Work instruction —
Go to the line in the entries below that holds "Click the zoom slider in status bar" and repeat exactly from there through the line that holds "Close the Debug Configurations dialog", inclusive.

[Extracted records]
********
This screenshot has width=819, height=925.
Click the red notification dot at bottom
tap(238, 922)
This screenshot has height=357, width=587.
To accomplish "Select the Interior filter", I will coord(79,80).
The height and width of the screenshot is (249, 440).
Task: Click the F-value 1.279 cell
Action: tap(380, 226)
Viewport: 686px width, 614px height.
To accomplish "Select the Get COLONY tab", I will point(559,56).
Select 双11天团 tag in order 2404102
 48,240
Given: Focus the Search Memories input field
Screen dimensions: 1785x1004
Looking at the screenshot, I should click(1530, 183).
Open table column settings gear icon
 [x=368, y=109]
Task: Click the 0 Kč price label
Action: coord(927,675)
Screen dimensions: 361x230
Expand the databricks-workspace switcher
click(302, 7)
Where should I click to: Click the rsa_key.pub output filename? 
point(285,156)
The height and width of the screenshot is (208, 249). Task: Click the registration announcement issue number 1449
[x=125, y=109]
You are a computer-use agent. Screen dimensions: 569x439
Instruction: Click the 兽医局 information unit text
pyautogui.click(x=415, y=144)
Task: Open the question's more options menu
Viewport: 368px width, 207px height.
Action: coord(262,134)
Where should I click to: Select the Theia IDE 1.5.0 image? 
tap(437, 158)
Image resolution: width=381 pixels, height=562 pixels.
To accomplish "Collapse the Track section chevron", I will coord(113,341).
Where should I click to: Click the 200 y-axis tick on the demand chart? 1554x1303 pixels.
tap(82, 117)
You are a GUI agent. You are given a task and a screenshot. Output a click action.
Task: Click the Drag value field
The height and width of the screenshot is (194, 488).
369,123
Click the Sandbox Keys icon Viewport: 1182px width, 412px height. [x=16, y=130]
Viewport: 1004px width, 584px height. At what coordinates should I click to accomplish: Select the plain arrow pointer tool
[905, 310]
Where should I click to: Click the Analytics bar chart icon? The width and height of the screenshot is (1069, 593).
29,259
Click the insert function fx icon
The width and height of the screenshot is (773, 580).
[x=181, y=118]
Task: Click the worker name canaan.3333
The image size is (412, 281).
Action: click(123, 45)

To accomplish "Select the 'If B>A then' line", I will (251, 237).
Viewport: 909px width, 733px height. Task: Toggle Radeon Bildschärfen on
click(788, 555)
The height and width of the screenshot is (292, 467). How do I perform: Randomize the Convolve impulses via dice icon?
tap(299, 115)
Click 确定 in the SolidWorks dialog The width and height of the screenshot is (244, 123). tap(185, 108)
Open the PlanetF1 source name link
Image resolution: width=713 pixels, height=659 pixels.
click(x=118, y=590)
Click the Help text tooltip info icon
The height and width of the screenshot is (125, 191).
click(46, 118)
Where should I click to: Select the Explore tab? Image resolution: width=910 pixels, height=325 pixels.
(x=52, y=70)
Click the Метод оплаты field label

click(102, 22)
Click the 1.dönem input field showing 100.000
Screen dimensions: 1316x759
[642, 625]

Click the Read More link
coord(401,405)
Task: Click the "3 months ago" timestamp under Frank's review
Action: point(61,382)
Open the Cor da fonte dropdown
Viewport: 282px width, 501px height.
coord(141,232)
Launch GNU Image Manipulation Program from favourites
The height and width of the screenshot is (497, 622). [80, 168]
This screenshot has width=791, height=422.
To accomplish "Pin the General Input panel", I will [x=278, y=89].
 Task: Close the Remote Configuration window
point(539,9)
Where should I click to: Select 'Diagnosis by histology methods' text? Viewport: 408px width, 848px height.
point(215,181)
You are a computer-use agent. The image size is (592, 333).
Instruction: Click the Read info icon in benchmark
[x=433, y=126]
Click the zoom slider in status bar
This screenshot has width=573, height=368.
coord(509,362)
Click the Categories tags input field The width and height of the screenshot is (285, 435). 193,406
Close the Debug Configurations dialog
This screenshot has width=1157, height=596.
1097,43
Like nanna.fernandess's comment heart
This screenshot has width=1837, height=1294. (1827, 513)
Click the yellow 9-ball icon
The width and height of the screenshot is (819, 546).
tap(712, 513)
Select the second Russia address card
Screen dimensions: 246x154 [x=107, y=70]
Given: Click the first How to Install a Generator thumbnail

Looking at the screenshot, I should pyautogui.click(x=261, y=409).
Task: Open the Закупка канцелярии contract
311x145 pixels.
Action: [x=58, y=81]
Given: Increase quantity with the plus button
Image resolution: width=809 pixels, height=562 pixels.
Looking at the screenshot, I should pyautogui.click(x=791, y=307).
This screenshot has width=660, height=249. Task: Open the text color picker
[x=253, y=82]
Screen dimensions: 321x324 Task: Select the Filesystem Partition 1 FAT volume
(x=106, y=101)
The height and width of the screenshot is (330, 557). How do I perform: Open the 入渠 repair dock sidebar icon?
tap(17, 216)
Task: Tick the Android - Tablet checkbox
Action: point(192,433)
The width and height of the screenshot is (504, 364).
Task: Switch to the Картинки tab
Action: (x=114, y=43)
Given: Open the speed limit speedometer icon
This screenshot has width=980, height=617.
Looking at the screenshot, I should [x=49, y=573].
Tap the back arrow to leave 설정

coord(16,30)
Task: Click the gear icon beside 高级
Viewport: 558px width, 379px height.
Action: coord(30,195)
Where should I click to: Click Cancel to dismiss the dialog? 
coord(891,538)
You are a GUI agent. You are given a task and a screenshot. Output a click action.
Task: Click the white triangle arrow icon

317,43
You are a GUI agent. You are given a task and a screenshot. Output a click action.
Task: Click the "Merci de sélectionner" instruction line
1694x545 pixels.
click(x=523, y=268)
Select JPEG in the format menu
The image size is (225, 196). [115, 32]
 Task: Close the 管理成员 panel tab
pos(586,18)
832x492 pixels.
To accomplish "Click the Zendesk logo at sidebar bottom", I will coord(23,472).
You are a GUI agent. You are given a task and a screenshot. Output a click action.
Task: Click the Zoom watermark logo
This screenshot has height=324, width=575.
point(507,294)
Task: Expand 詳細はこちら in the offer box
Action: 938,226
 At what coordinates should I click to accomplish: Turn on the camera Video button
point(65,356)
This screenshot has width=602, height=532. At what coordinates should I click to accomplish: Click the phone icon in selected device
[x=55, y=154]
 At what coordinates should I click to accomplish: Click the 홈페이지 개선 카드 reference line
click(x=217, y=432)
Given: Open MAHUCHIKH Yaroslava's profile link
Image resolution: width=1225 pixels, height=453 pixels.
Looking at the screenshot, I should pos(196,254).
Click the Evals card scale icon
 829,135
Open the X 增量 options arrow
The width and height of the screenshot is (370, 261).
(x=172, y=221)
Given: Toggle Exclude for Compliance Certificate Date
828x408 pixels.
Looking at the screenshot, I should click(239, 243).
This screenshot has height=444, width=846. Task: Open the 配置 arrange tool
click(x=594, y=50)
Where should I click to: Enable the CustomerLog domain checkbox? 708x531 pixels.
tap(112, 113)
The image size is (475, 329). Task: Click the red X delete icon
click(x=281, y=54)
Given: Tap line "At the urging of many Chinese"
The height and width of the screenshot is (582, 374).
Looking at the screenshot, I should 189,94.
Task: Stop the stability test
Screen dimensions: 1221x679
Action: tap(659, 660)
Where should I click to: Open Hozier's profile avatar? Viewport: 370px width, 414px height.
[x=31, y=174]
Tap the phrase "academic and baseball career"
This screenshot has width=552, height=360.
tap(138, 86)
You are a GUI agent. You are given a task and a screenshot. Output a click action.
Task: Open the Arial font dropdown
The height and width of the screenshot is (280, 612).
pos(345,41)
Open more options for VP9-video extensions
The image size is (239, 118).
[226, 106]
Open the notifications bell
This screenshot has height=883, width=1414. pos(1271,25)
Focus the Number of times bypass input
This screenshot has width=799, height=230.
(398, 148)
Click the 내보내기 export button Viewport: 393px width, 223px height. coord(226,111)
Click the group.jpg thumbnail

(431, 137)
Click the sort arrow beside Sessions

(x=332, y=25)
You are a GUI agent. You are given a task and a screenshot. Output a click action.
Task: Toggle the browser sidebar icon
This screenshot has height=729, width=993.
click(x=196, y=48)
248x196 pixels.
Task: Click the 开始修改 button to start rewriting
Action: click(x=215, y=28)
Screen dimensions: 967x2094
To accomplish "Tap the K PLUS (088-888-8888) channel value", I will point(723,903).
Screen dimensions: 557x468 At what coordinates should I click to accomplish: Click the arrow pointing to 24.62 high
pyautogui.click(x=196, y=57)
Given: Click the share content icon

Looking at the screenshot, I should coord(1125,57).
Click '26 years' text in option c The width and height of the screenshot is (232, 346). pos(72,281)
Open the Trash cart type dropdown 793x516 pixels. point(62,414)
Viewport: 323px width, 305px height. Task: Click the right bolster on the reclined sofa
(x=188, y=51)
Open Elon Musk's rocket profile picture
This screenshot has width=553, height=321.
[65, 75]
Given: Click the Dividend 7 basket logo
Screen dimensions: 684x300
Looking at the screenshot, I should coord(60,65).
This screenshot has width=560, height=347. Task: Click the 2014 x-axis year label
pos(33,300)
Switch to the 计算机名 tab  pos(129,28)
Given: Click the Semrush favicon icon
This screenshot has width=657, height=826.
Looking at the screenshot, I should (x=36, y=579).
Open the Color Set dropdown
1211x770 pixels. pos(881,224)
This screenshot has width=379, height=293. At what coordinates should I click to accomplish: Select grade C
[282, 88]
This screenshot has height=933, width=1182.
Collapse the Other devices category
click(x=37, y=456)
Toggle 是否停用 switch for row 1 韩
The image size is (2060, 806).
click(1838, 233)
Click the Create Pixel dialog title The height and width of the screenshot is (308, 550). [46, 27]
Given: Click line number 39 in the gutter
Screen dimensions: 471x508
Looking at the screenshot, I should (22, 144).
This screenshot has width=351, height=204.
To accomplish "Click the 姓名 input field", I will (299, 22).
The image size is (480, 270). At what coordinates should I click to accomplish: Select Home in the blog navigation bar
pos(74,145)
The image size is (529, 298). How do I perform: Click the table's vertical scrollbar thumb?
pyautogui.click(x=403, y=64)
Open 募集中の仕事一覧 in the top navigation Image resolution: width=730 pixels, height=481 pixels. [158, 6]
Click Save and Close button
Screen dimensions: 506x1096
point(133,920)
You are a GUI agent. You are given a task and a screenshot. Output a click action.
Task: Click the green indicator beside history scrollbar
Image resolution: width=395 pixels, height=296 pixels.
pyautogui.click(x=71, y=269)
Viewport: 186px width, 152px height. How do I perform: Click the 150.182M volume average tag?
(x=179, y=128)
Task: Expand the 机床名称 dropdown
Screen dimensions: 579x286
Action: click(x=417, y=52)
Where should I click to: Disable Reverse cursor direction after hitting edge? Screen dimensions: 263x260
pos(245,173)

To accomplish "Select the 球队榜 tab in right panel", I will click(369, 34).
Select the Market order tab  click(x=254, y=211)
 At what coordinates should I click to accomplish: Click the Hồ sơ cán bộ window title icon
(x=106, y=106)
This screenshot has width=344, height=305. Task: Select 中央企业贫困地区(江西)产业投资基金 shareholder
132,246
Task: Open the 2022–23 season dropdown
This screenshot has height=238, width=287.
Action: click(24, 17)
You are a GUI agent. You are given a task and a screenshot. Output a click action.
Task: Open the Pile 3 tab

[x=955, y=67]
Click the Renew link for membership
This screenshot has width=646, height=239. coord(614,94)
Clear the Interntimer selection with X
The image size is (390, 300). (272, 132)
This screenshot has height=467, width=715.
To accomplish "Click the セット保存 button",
********
Written response —
Click the zoom slider in status bar
This screenshot has width=573, height=368.
coord(509,362)
Click the Categories tags input field The width and height of the screenshot is (285, 435). 193,406
Close the Debug Configurations dialog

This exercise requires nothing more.